LinuxQuestions.org

LinuxQuestions.org (/questions/)
-   Linux - Newbie (https://www.linuxquestions.org/questions/linux-newbie-8/)
-   -   Horrible Ubuntu performance (https://www.linuxquestions.org/questions/linux-newbie-8/horrible-ubuntu-performance-658285/)

RadioActiveLamb 07-25-2008 04:02 PM

Horrible Ubuntu performance
 
Let me preface this question with a little background and system information:

I am a Windows veteran. I have lots of hardware and network experience and have been a systems manager for nearly 20 years. I am just-now dabbling in Linux. What's a better way that to drop it onto a production box and force myself to use it? :)

The box is an Intel server motherboard with four dual-core Xeon 2.5Ghz processors. It has 4GB RAM and RAID-5 storage with five physical drives and one logical volume. The raid controller is a 64-bit PCI Compaq "Smart Array" 431. This controller is a dinosaur, but its what we had lying-around. The firmware is current and it operated just fine under Windows 2003.

I've installed Ubuntu 8.04 with the Gnome desktop. I've also installed Samba so that I can file-share with our existing Windows 2003 servers.
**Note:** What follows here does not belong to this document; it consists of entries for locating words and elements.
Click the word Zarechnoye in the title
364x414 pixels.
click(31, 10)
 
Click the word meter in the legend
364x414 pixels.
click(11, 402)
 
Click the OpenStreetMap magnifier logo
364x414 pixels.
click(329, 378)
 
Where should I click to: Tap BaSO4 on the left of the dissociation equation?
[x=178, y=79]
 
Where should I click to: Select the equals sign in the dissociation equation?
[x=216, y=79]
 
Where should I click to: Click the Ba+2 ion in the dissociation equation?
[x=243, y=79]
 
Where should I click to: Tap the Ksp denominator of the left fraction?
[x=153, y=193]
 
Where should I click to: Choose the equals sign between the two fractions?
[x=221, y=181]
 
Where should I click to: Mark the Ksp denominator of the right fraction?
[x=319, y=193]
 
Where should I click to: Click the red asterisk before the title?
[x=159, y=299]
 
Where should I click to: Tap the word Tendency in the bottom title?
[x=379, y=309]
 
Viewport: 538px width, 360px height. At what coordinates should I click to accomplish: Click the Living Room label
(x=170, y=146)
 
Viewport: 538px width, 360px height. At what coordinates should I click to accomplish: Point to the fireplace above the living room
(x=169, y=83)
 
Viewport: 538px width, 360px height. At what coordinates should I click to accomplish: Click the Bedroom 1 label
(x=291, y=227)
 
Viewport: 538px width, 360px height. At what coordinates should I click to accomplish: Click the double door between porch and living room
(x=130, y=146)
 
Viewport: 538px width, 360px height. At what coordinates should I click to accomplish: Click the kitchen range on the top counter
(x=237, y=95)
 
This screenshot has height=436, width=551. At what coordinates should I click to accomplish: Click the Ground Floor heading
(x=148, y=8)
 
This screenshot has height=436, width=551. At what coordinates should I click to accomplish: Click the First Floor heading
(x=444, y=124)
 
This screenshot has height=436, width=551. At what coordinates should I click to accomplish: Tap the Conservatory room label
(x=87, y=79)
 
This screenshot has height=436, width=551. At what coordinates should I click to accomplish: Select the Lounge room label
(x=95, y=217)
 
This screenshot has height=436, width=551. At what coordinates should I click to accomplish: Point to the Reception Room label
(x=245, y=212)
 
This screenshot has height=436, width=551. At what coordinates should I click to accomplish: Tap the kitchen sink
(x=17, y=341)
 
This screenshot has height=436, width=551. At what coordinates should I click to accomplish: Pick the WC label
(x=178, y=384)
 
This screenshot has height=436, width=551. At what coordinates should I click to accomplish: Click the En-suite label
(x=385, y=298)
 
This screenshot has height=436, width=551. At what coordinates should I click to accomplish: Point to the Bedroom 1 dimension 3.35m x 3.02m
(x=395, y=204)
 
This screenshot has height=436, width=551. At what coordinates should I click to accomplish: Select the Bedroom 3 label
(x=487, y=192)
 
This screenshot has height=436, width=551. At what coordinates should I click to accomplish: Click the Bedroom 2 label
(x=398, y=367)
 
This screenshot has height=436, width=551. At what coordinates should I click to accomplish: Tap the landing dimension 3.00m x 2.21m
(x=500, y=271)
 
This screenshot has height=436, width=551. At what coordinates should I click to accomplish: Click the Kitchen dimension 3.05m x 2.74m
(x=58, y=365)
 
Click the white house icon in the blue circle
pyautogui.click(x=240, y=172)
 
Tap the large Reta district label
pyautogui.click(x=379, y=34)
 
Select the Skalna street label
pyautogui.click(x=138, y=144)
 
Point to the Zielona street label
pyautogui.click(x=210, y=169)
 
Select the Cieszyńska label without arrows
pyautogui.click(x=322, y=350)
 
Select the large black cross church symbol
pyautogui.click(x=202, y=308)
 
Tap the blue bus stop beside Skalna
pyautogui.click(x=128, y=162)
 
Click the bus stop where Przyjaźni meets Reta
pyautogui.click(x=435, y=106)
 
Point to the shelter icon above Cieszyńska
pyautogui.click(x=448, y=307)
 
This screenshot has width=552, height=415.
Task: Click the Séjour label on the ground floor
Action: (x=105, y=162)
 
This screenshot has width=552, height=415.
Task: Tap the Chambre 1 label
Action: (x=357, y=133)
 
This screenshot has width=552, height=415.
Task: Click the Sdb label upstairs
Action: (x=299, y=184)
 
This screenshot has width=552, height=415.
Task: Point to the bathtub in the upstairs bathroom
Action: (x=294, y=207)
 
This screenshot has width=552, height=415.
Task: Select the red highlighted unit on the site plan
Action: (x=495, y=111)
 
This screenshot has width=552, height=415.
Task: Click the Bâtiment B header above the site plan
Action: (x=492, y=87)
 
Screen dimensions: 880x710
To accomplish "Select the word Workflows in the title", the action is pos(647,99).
We're noticing that performance on this machine is absolutely terrible. Especially when there is any disk activity. It seems that a single process runs at an acceptable level, but as soon as we try to do two operations at the same time, performance just simply goes away. An example would be copying a large file from a Windows box, and then from another Windows workstation, trying to access shared folders on the Ubuntu machine would cause Explorer to time-out. Once the file copy is done, the Ubuntu box is snappy again.

Another example is keeping it all on one box. Copying a 20GB file from one local folder to another under Gnome will cause excruciatingly slow start-ups for relatively small Gnome applications (terminal, etc.)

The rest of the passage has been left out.